▶ [Task to carry out]:
Continue the diary-style account of a visit to a dog rescue center and the week that followed, picking up after its last sentence.

She’d been at the centre for 15 years, initially as an assistant; later she’d taken it over herself and now ran it with her sister. It was a 24-hour, 365 day-a-year job.
The centre had obviously developed organically, spreading down the hill as need dictated. The dogs were housed in a dozen informal enclosures and a number of individual kennels. Our arrival was clearly the event of the week; we could barely make ourselves heard above the sustained din that greeted us.
More athletic inmates perched themselves on walls or gates the better to observe us and to receive the treats we’d brought along. How the two carers manage to run the place without help is hard to imagine.
According to Sonia, it’s on a wing and a prayer, with no official assistance, precarious finances and a borehole that's often dry. The intake is never-ending and new homes are hard to find. Over the last year, Marisa said, she’d housed about 60 animals.
I was deeply impressed by what I saw. All the enclosures were spotless and the animals were in good condition. Marisa addressed them by name as she showed us around. It’s a work of utter dedication and she has my admiration.
The rest of the week was a bit squiggly. Monday brought the usual English lessons and shopping. On Tuesday I took the car for its annual service and its first official inspection, marking its approaching fourth birthday.

▶ [Data segment]:
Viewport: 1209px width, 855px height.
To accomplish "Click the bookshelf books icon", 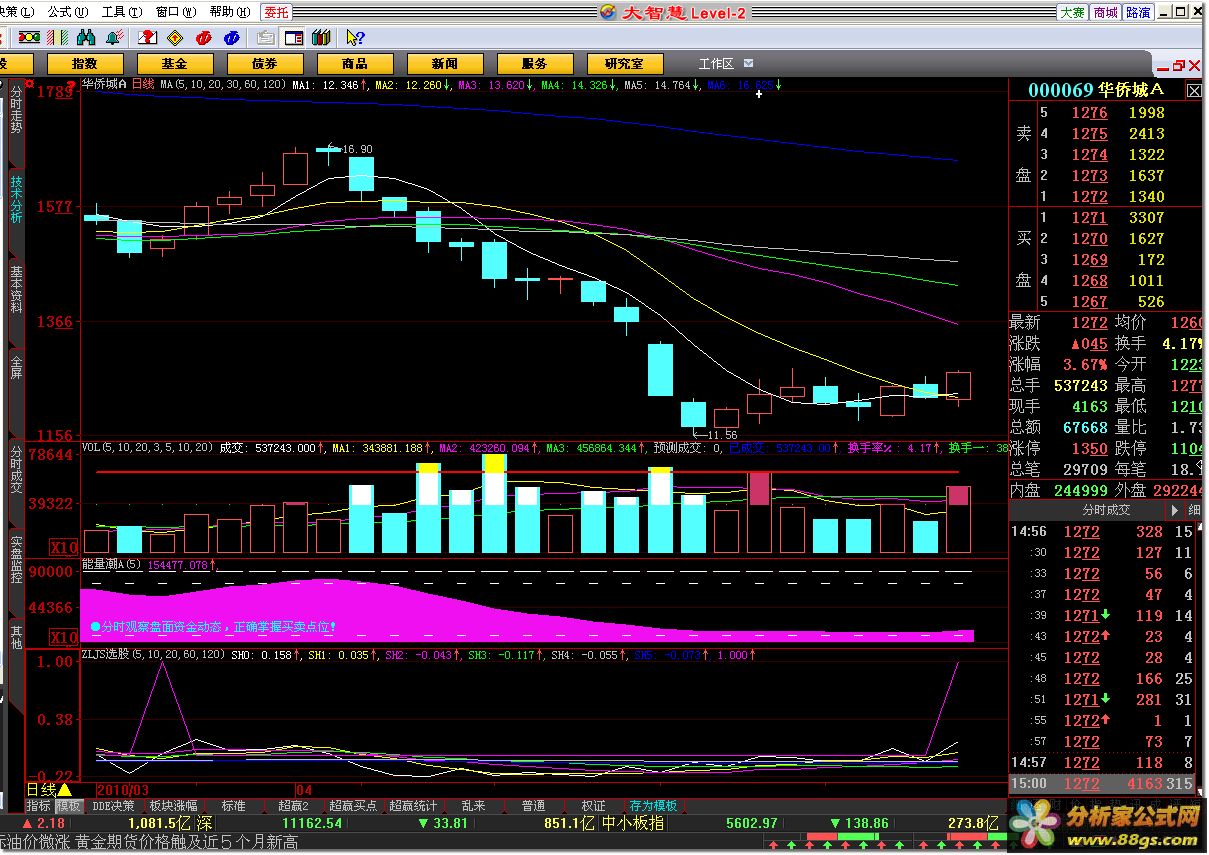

▶ [Output for this exercise]:
In the meanwhile, I rented a car from Honda and took Jones along to a medical centre for a second tetanus injection. From there we continued to the airport to meet May’s nephew, Ken, who was arriving from Edinburgh to spend some time with her. And finally we fetched May from her house and took ourselves to lunch.
The one great virtue of an inexpensive rental, in this case a Mitsubishi Colt, is the appreciation it brings of the merits of one’s own vehicle. What a pleasure it was to get back into my serviced and inspected Honda CRV at the end of the day and to drive myself home, albeit several hundred euros poorer.
On the home front we are still trying to explain to Barri that she's a girl and Russ is a boy and this isn't how it's done. But this is the way that Barri likes it and Russ doesn't seem to mind. It's a few weeks since we've seen Barri's daddy, a local stray who's her spitting image. We do hope that nothing's happened to him.
Mid week Domingos turned up. Domingos is the local telephone repair man whom we've got to know. I’d reported the phone and internet out of order after a rainstorm the previous evening. Domingos has been to the house several times before and knows the routine. Allow the dogs to sniff him. Don’t pat Bobby – and then come in.
After ascertaining that the fault lay outside the property, he took himself off to find it. An hour later, we had the phone and internet back. Joy! Although these days I can fall back on an internet dongle and my smart-phone, the loss of my router still leaves me feeling disabled.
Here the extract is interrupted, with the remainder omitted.